The Chauvin jurors, knowing that cities would burn and they would be doxxed and attacked if they voted not guilty, had to have felt the pressure. Even if there was sufficient evidence to sustain the verdicts, the threat of violence hung over and tainted the entire proceeding.
We have another good example of mob rule. LeBron James, possibly the most famous athlete in the world, issued at threat against the police officer who shot and killed Ma’Khia Bryant as she was about to stab another girl.

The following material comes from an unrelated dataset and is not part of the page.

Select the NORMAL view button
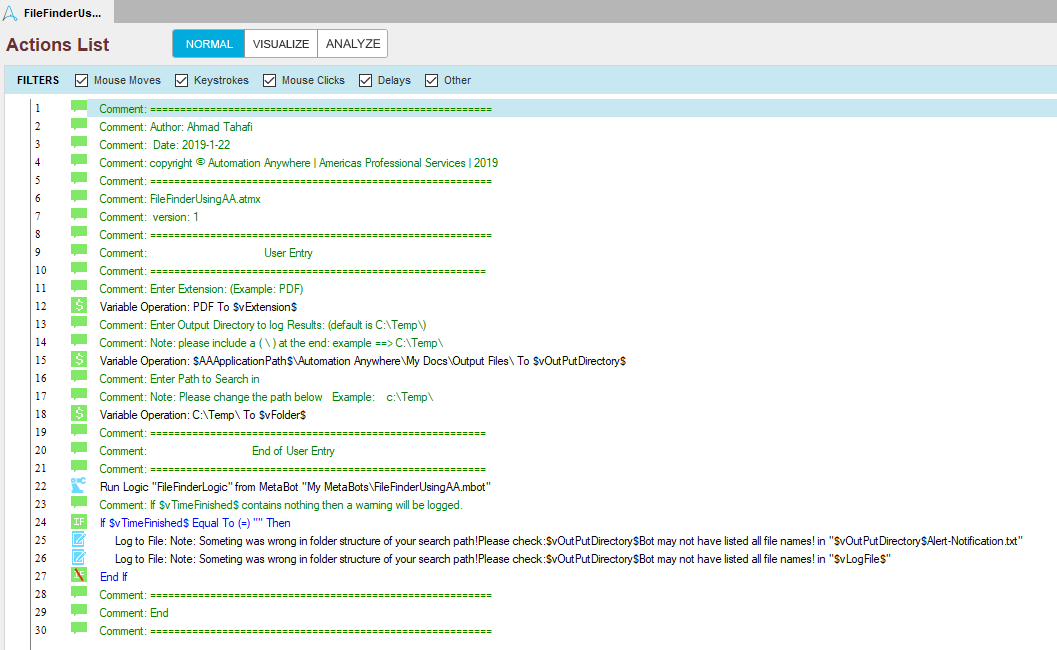The image size is (1057, 650). (x=208, y=44)
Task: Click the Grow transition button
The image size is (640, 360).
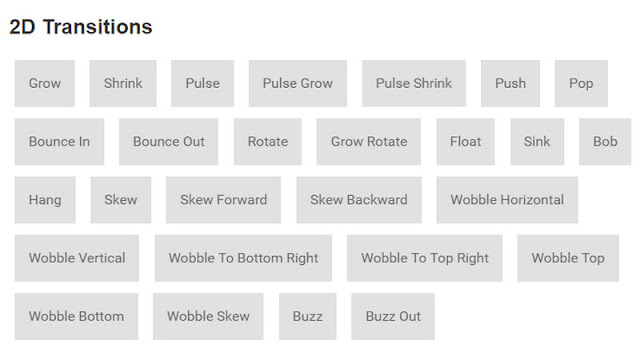Action: (x=44, y=83)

As we covered yesterday, the media and activists immediately created a narrative of a racist cop killing an innocent black girl, but it was all a lie, as we covered in Ma’Khia Bryant Police Shooting: Media and Activists Try To Stoke Racial Tension With False Narrative. Like so many other narrative lies in so many other cases, including the deaths of Trayvon Martin and Michael Brown, once a narrative is set, the actual evidence is disregarded and the deaths are exploited for political purposes.
Here is an image of LeBron’s tweet (via Hot Air) which now has been deleted and which in the original showed the officer’s face:
LeBron isn’t apologizing for the threat, he’s playing the victim of the outrage he created:
A policeman killed a black girl who was about to stab another black girl. The media, activists, and LeBron James don’t care that this policeman saved the life of one of those girls. They only care about the narrative, and will use threats to get their way.

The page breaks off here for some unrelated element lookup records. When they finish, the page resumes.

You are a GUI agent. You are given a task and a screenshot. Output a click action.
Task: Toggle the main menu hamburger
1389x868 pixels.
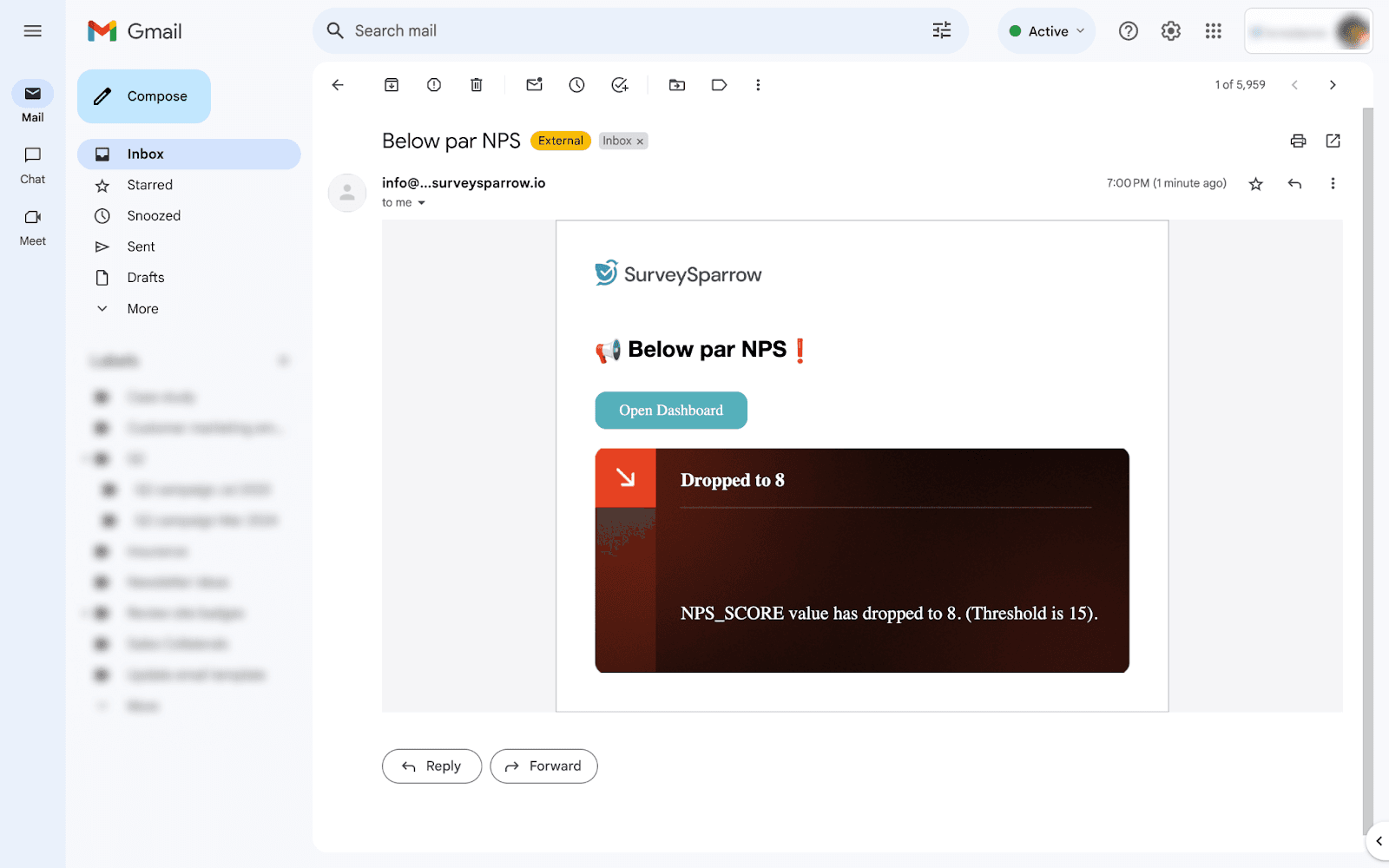[x=33, y=31]
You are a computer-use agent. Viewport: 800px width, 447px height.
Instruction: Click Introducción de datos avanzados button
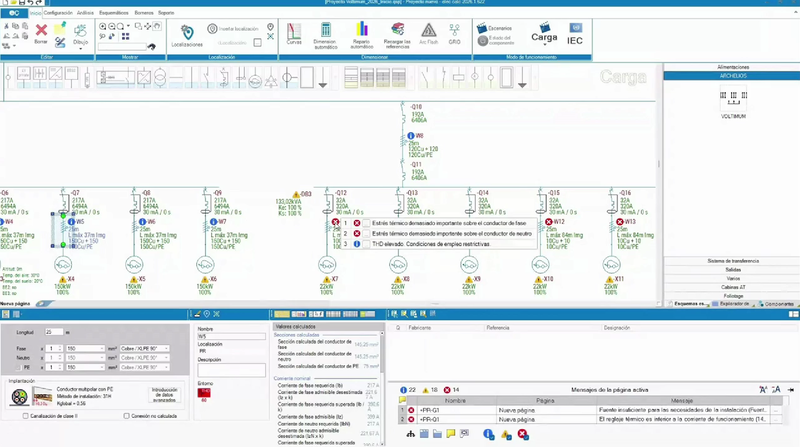point(164,395)
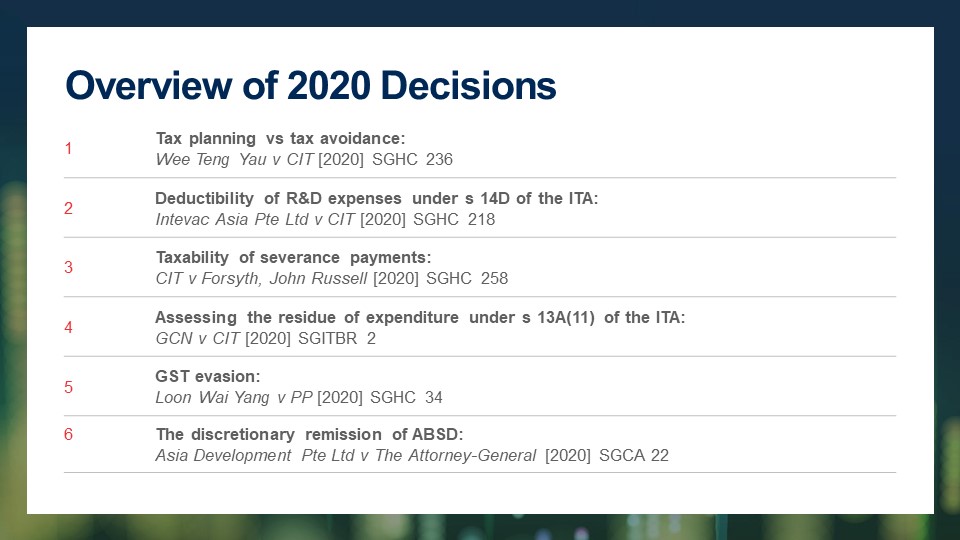Select red number 3 in the list
Screen dimensions: 960x540
(x=69, y=267)
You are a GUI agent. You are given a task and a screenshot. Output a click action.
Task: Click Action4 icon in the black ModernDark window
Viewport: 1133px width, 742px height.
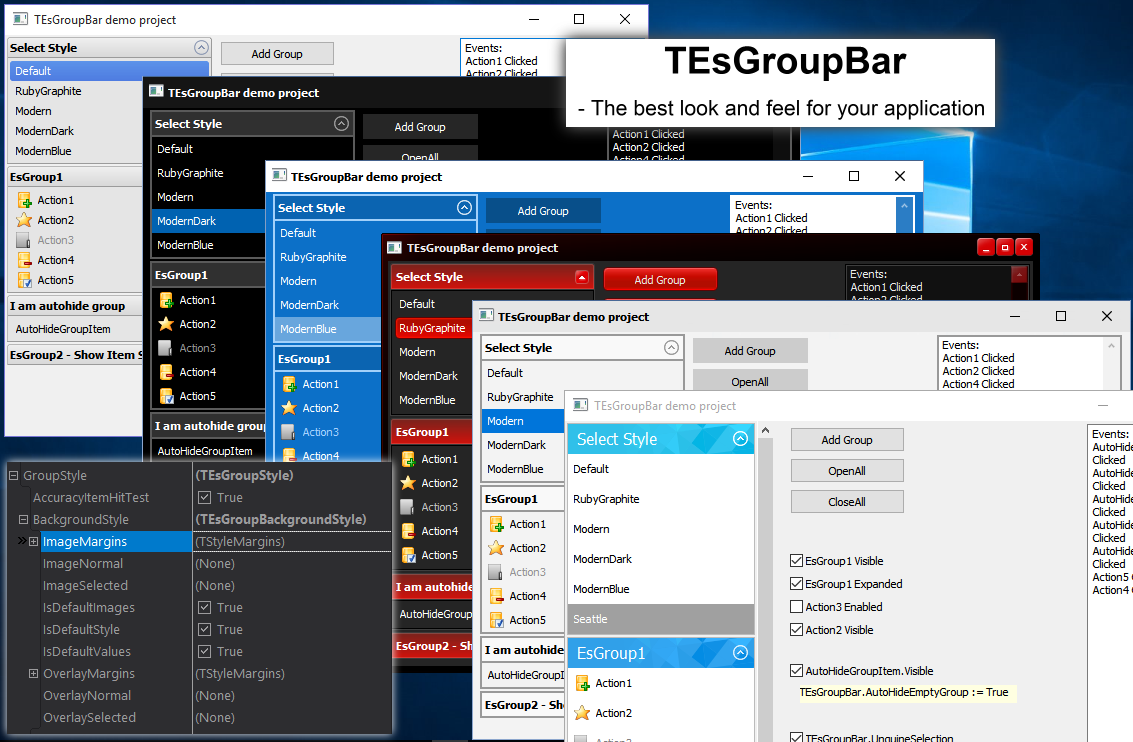click(167, 372)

(added) Heather Mac Donald accurately assesses the state of mob rule hovering over cases of police use-of-force cases:
America’s cities did not burn last night. But the terrified preparations in Minneapolis and elsewhere in anticipation of the George Floyd verdict—the razor wire and barricades around government buildings, the activation of the National Guard, the declaration in Minnesota of a “peacetime emergency,” the fortified police presence, the curfews, the cancellation of school, the boarded up businesses—raise serious questions about the rule of law in the United States. Had the jury failed to convict Minneapolis Police Officer Derek Chauvin on all three counts of murder and manslaughter, the ensuing riots would likely have made the conflagrations of 2020 look like a Girl Scout campfire.This likely outcome was evident long before Congresswoman Maxine Waters encouraged such violence over the weekend. Last year’s precedent, the ensuing 12 months of wildly inaccurate rhetoric about white supremacy, and the recent looting in Brooklyn Center, Minnesota, over a fatal police shooting made such rioting a virtual certainty. That inflammatory rhetoric poured forth from every institution in the country—from the presidency, Congress, corporations, law firms, banks, tech companies, academia, and the public school system. The mainstream media pounded home the narrative about unchanging black oppression. And even after the verdict, the White House (perhaps that name will be gone in another year) and the press have doubled down on the systemic racism conceit, despite the coordinated effort to convict among Minnesota’s public officials and the state’s most prestigious members of the private bar.Going forward, it is an open question whether any police officer can receive a trial free from mob pressure, should he be prosecuted for use of lethal force.
LeBron James is a symptom of the problem.